Mets pitchers Jacob deGrom, left, and Max Scherzer.

Mets pitchers Jacob deGrom, left, and Max Scherzer. Credit: AP; Jim McIsaac

Hours before Jacob deGrom was scheduled to take the mound Thursday night against the Rockies — on six days rest — it was logical to consider how the Mets may choose to deploy their twin aces over these final 36 games.

They already tipped their hand this week by bouncing deGrom from the back end of the Subway Series in the Bronx to Thursday’s start at Citi Field. Manager Buck Showalter offered a number of reasons for that move -- from prioritizing Taijuan Walker’s arm strength to deGrom’s atypical warmup in Atlanta on Aug. 18 followed by a season-high 95-pitch outing that night.

To experienced deGrom observers, the tiniest blip in his routine or schedule usually sets off sirens. And to hear Showalter start talking about things like “torque” and the physical demands of deGrom’s brilliance sounded awfully familiar tracing back to his troubles of a year ago.

On Thursday, however, deGrom seemed mostly up to speed in the Mets’ 3-1 victory as he fired four perfect innings and retired 13 straight before Jose Iglesias’ infield single in the fifth. Ryan McMahon stung him with a 436-foot homer that almost cleared the visitors’ bullpen and Showalter lifted deGrom after that sixth inning — on just 87 pitches.

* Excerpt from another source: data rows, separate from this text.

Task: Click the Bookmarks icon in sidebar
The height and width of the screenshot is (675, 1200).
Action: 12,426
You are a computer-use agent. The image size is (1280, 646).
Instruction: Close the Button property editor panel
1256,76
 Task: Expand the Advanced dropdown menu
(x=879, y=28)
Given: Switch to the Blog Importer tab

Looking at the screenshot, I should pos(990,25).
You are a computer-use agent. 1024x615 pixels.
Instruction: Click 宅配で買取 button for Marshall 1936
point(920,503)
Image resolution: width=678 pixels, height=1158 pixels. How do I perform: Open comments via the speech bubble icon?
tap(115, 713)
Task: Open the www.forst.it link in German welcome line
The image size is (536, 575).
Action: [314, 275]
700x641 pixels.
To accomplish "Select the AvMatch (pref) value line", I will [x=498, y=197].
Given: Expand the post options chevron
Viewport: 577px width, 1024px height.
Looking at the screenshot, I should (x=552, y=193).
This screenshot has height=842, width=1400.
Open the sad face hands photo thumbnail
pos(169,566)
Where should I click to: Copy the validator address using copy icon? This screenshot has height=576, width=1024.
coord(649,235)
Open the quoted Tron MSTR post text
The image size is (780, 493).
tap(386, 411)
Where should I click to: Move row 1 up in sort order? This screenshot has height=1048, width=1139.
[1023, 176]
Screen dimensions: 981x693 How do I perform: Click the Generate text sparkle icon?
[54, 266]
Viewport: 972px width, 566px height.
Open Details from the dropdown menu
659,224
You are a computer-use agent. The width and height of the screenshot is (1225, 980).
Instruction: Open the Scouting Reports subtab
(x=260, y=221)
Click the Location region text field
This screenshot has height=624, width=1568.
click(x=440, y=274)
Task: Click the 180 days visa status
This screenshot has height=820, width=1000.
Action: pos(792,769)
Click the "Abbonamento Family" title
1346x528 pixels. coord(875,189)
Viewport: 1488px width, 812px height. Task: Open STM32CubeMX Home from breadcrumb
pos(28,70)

The rationale? Showalter said he relied on multiple factors in pulling him there. As for deGrom, he stated his preference for finishing an inning, and that number jeopardized his chance of completing the seventh. No need to push him for for a late August game against the terrible Rockies if Showalter can avoid doing so. Otherwise, deGrom looked fine, though his velocity was slightly down from his season average, with a four-seam fastball clocked at 98.5 mph (compared to 99.5).

As for settling into a “regular” routine going forward, deGrom suggested that remains a work in progress.

“We’ll cross that bridge when we get there,” said deGrom, who struck out nine and is now 3-1 with a 2.15 ERA. “I think they’re checking off all the boxes and it’s leaning in that direction.” 

But deGrom isn’t the only one to be monitored closely. Max Scherzer just turned 38, and his playoff run ended last October due to arm fatigue — “overcooked” is how he explained it over the winter. This season, Scherzer missed nearly seven weeks with an oblique strain, so he’s only at 18 starts and 115 2/3 innings.

Curious about what residual effect that could have as far as his shape and stamina — possibly beneficial? — I asked Scherzer about it Thursday afternoon. He wasn’t a fan of that perspective.

“It’s a failure that I got hurt,” Scherzer said. “I don’t want to see any solace in, ‘Oh, you have less innings.’ No. There’s no positives from being hurt.”

So there’s nothing to the saving more bullets theory?

“Even if it’s true, I don’t think that way,” Scherzer said.

Bottom line, the Mets have a pair of multiple Cy Young winners with fairly recent health issues that they need to keep functioning at an elite level. And put aside October for now. Showalter & Co. are in a full-blown division race, now leading relentless Atlanta by two games, and don’t have the luxury of juggling their rotation to preserve deGrom and Scherzer for the playoffs.

The Mets need them both to pitch as much as humanly possible to hold off the defending world champs. The good news is that neither appears to be under any restrictions from those previous ailments. This week’s shift from the high-intensity Subway Series stage to Thursday’s start against the lowly Rockies raised some eyebrows, but if the Mets can give deGrom an extra blow in some spots, he’s going to get it. That careful approach could face some conflicts with the NL East title and first-round bye on the line during these next few weeks.

“If you don’t have a healthier player, then it doesn’t matter — all the other stuff,” Showalter said. “If someone’s got a physical problem, you don’t pitch him. But I’m hoping we get some of the things back that we’ve been cautious about over the season.”

The Mets frequently pumped the brakes for deGrom, whose methodical recovery and rehab stint stretched up to a month longer than the team’s conservative predictions. The reward has been a deGrom that shows flashes of being more dominant than ever. But over the past two years, deGrom has been impacted by 11 different injuries of varying severity — three of them requiring the IL.

Scherzer’s trip to the IL was the sixth of his 15-year career and fourth since 2017. But as far as staying healthy under the added duress of a divisional fight, Scherzer doesn’t plan on stepping off the gas to play it safe. He only knows one gear. And one goal.

“We gotta win — every day,” Scherzer said. “That’s it. Win.”

That’s an easier task for the Mets with their two aces on the mound. The challenge is to keep them there.